Anstelle einer Sonntagspredigt einige «Lebensweisheiten», die mich begleitet haben oder immer noch begleiten.
– In einer Lebensphase, in der ich gestresst war (doch: wann ist ein Journalist ob der vielen Abschlusstermine nicht gestresst??) schrieb ich zuvorderst in meine Agenda die Zeile aus «Jesus Christ Superstar»: «Lass die Welt sich drehn ohne dich.» Und wenn ich zwischendurch nicht «überall dabei» war, machte ich die überraschende Feststellung: Die Welt dreht sich tatsächlich ohne mich …

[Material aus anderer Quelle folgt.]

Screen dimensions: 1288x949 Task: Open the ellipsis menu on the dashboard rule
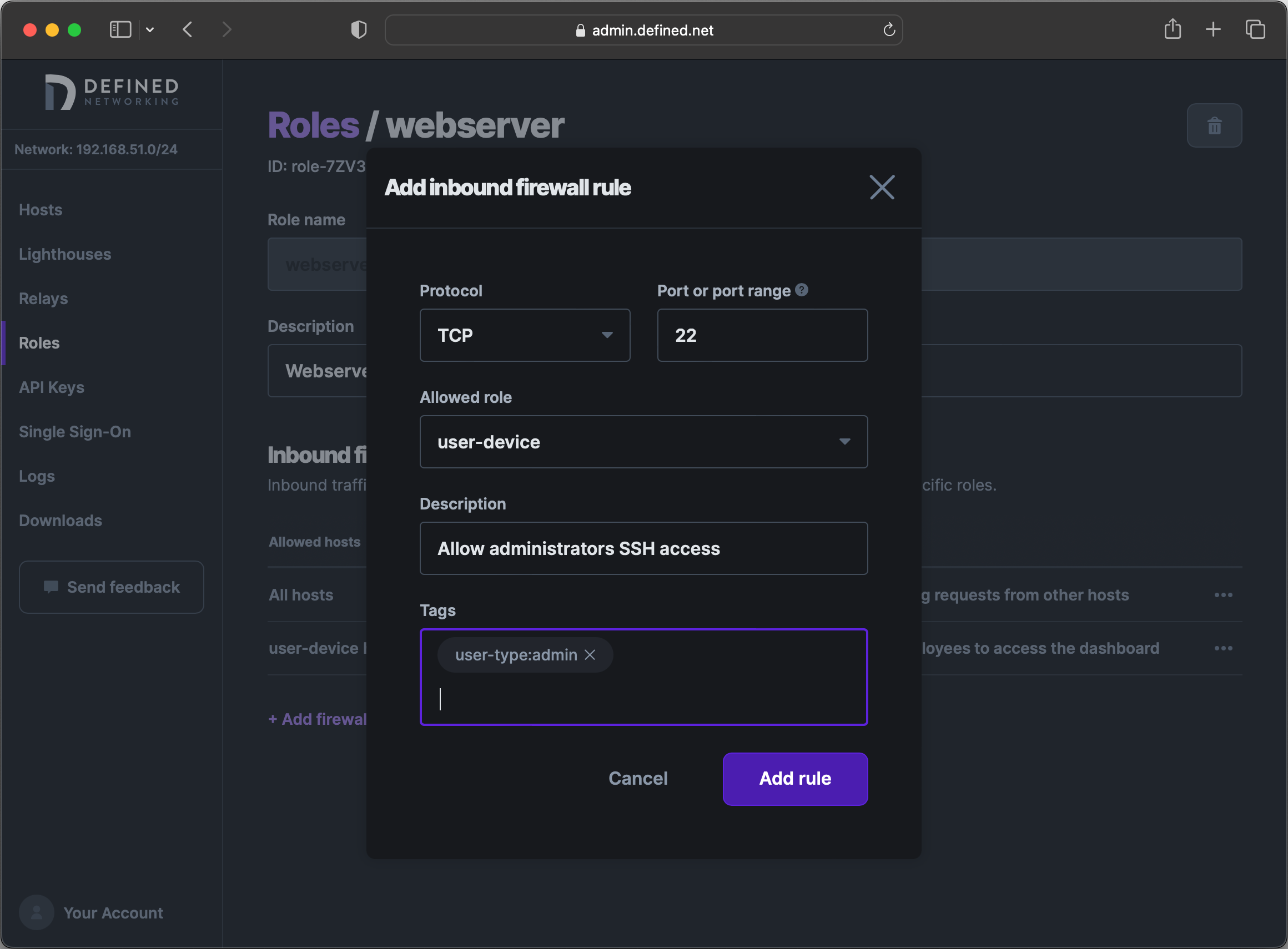click(x=1223, y=648)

– Als mir jemand übel zu schaffen machte und ich vor einer Eskalation Angst hatte, fiel mir der Satz von Konstantin Wecker ein: «Freiheit heisst ko Angst vor nix und niemandes.» Und siehe da: Ich spürte, dass ich schwach war, weil ich Angst hatte …
– Wenn ich daran bin, mich zu ärgern, oder wenn jemand sich blöd benimmt, erinnere ich mich an einen «Slogan» aus meiner Zeit in Freiburg: «Je m’en fous.» Flott deutsch zu übersetzen etwa mit: «Was solls?» Schon oft konnte ich dabei Distanz gewinnn.
Ich habe mich hier auf nicht-biblische Mottos beschränkt. Hilfreiche Bibelstellen, die mich begleit(te)en wäre ein anderes Thema.